We can now describe the general process of creating the model matrix,
$\vec Z$, and the relative covariance factor, $\Lambda$ from the
random-effects terms in the model formula. Each random-effects term
is of the form \code{(expr|fac)}. The expression \code{expr} is
evaluated as a linear model formula, producing a model matrix with $s$
columns. The expression \code{fac} is evaluated as a factor. Let $k$
be the number of levels in this factor, after eliminating unused
levels, if any. The $i$th term generates $s_ik_i$ columns in the
model matrix, $\vec Z$, and a diagonal block of size $s_ik_i$ in the
relative covariance factor, $\Lambda$. The $s_ik_i$ columns in $\vec
Z$ have the pattern of the interaction of the $s_i$ columns from the
$i^{th}$ \code{expr} with the $k_i$ indicator columns for the $i$th
grouping factor \code{fac}. The diagonal block in $\Lambda$ is itself
block diagonal, consisting of $k_i$ blocks, each a lower triangular
matrix of size $s_i$. In fact, these inner blocks are repetitions of
the same lower triangular $s_i\times s_i$ matrix. The $i^{th}$ term
contributes $s_i(s_i+1)/2$ elements to the variance-component
parameter, $\vec\theta$, and these are the elements in the lower
triangle of this $s_i\times s_i$ template matrix.

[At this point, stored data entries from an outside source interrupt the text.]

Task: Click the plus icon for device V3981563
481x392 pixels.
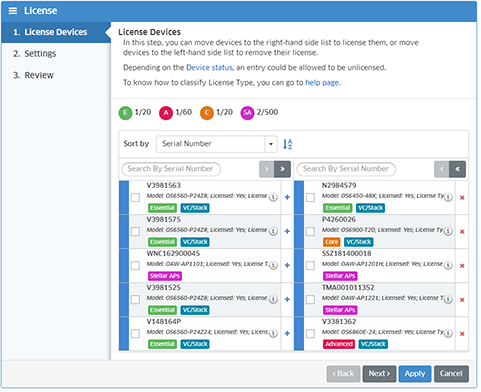Action: coord(287,198)
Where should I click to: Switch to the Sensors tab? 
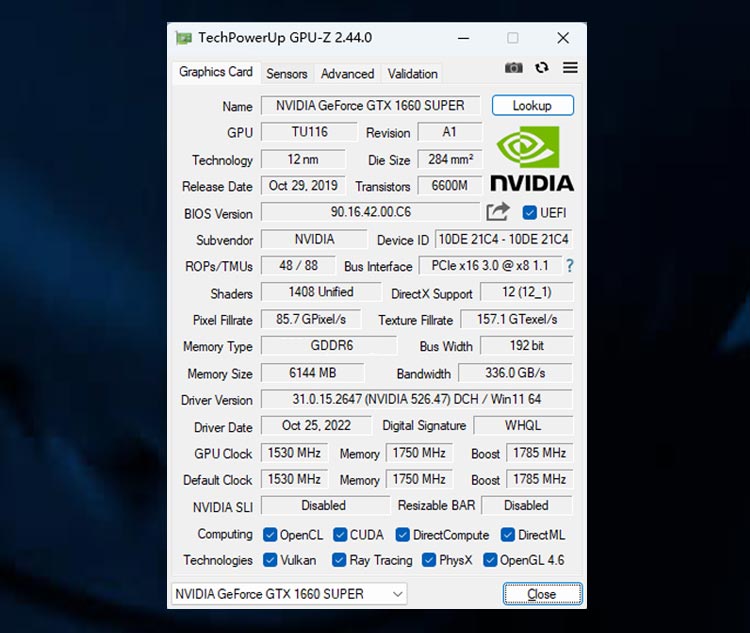pos(287,74)
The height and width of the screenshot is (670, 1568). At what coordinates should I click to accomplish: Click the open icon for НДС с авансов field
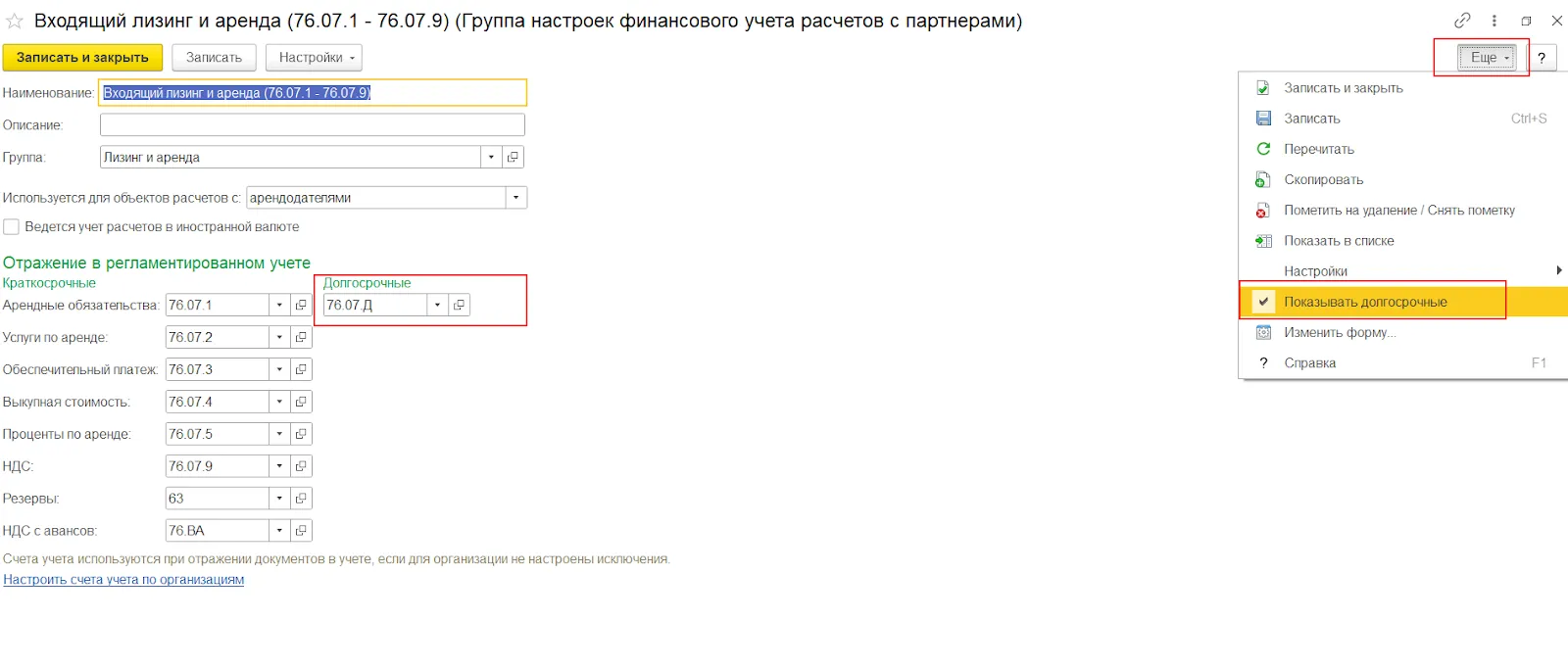pos(301,531)
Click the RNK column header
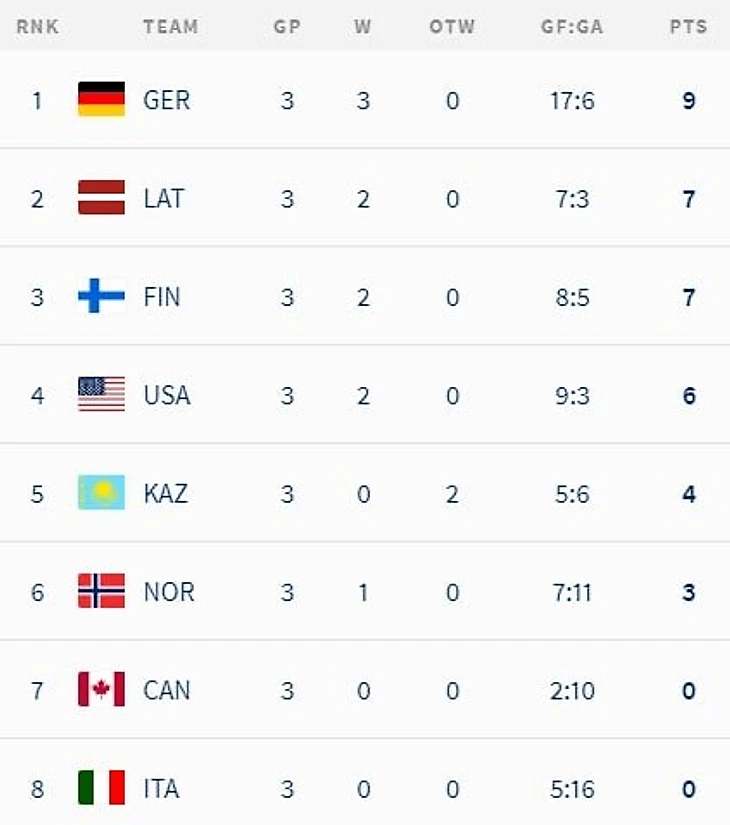The image size is (730, 825). coord(37,26)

Note that when counting the columns in a model matrix we must take
into account the implicit intercept term. For example, we could write
the formula for model \code{fm16} as
<>=
Reaction ~ Days + (Days|Subject)
@
realizing that the linear model expression, \code{Days}, actually
generates two columns because of the implicit intercept.
Whether or not to include an explicit intercept term in a model
formula is a matter of personal taste. Many people prefer to write
the intercept explicitly so as to emphasize the relationship between
terms in the formula and coefficients or random effects in the model.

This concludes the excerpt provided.